- _PAGE TEXT_
* * *
The substrate on which the granular bed is assembled is a double layer elastic
substrate with high modulus epoxy constituting the top layer and silicone rubber as the
bottom layer. In between the two layers, gold is coated which acts as a reflective film. To
design the substrate, a Finite Element Analysis package called LUSAS was used. By
performing a non-linear contact analysis, the design of the substrate was optimised so as
to give a linear response, high stiffness, deflection in the measurable range, and
negligible cross-talk between neighbouring grains. Fabrication and inspection techniques
were developed to enable samples to be manufactured to this design.
* * *
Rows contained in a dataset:
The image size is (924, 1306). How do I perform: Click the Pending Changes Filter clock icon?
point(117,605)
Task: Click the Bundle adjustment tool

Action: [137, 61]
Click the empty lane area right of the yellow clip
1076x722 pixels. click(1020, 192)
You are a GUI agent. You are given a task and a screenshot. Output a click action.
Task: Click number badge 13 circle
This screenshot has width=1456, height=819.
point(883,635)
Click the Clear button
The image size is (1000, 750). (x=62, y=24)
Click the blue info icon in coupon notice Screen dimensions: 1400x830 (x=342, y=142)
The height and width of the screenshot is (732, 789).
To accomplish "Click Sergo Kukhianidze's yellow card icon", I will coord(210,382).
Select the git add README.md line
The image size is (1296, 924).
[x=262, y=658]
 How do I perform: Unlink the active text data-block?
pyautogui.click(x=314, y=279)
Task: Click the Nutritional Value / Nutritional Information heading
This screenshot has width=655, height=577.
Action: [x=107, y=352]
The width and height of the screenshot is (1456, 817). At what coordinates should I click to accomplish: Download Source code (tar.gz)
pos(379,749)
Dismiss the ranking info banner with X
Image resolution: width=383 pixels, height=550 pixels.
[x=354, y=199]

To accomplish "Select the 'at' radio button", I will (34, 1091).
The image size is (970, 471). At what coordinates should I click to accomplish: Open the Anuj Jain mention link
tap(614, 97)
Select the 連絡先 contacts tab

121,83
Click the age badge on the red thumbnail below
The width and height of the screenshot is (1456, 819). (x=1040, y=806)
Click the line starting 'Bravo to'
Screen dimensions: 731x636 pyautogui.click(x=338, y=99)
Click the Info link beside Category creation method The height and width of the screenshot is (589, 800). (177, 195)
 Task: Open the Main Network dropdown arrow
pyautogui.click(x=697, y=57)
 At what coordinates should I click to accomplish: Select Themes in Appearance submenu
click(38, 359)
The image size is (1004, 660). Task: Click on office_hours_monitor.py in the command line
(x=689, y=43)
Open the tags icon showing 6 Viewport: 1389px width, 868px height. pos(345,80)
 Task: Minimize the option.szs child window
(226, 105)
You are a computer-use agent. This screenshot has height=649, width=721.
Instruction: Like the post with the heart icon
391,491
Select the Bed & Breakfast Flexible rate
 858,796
* * *
- _DIRECTIONS_
1. Answer these questions from the passage on the substrate design.
(a) What material makes up the top layer of the substrate?
(b) What is coated between the two layers, and what does it act as?
(c) What Finite Element Analysis package was used to design the substrate?
2. Find every line in the rows that contains the word "Open", matching case, and copy each one.

- _ANSWERS GIVEN_
1.
(a) High modulus epoxy.
(b) Gold, which acts as a reflective film.
(c) LUSAS.

2.
The image size is (970, 471). At what coordinates should I click to accomplish: Open the Anuj Jain mention link
 Task: Open the Main Network dropdown arrow
Open the tags icon showing 6 Viewport: 1389px width, 868px height. pos(345,80)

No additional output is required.